OPEC has for years cheated on its own agreements, particularly when oil prices fail to recover after an output cut. But Ecuador has taken the rare step of saying publicly it will increase production, making it impossible for the group to conceal the desertion.
The Latin American country won’t be able to meet its commitment to lower output by 26,000 barrels a day to 522,000 a day, as agreed with OPEC last year, Oil Minister Carlos Perez said in an interview with Teleamazonas late Monday.
“There’s a need for funds for the fiscal treasury, hence we’ve taken the decision to gradually increase output,” Perez said. “What Ecuador does or doesn’t do has no major impact on OPEC output.”
Indeed, Ecuador’s exit is largely immaterial when considering the size of the global oil market, as the amount it agreed to cut accounts for less than 25 seconds of daily consumption. Still, it does create a dangerous precedent in the Organization of Petroleum Exporting Countries, opening the door for other, perhaps bigger producers to follow suit.

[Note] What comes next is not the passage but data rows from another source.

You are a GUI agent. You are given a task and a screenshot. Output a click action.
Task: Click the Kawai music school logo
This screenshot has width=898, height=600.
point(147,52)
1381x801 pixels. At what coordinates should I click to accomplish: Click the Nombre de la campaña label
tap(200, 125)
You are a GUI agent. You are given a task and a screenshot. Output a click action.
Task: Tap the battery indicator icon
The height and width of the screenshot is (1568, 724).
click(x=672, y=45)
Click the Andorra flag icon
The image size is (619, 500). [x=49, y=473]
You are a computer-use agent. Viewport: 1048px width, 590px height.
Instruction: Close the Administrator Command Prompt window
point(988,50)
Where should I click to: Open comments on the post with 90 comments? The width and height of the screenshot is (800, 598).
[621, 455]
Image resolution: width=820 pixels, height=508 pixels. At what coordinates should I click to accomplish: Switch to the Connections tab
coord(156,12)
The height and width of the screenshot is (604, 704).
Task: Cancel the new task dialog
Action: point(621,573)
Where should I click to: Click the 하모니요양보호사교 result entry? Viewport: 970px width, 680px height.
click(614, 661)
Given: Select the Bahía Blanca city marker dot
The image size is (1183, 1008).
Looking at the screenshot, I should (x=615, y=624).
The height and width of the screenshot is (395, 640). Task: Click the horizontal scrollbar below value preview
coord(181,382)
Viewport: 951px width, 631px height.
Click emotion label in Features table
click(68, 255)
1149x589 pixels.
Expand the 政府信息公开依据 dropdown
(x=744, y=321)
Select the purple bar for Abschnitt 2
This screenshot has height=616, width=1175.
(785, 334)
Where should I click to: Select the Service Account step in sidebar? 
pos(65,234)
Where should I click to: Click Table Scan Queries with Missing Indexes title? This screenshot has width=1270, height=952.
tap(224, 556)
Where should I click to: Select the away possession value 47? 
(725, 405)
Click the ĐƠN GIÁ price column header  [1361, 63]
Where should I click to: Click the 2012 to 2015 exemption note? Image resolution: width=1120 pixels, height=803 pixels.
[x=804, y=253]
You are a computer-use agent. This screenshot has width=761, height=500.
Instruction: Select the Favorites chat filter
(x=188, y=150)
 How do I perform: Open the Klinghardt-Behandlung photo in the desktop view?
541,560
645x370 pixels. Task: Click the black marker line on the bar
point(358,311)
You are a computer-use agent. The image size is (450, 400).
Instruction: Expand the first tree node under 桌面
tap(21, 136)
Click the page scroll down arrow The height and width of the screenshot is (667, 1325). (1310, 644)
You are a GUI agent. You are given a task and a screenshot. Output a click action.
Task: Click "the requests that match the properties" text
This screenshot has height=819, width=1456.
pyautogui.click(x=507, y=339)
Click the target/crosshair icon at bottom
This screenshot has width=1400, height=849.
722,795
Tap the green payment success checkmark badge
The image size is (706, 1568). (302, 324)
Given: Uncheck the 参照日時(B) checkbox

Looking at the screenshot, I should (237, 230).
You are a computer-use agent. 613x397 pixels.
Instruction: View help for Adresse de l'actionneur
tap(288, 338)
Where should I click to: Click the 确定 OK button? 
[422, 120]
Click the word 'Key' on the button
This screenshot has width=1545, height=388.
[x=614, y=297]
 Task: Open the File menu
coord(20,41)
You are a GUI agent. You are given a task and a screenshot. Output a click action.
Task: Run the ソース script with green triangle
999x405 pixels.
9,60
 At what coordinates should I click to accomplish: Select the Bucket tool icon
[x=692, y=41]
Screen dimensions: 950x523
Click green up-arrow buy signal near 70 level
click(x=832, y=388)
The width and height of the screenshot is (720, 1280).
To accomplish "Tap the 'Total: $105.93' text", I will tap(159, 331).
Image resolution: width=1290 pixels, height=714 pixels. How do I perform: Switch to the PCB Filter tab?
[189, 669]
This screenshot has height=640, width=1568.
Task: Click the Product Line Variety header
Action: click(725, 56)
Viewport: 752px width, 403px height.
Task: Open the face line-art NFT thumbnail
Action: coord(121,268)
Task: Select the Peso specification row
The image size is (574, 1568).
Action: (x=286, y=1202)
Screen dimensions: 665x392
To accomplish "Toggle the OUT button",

“Ecuador’s latest statement will not matter for global balances but it shows the challenges for OPEC members given the cuts failed to raise prices,” said Amrita Sen, chief oil analyst at London-based Energy Aspects Ltd. The announcement may “again give rise to fears of the deal falling apart,” she said.
Benchmark Brent crude has erased most of the gains it made after OPEC’s November deal, dropping 14 percent this year to trade below $49 a barrel on Tuesday.
Ecuador says it had a “non-written” agreement with OPEC that gave it flexibility on output because of its fiscal needs. The Vienna-based group, however, hasn’t disclosed such an accord.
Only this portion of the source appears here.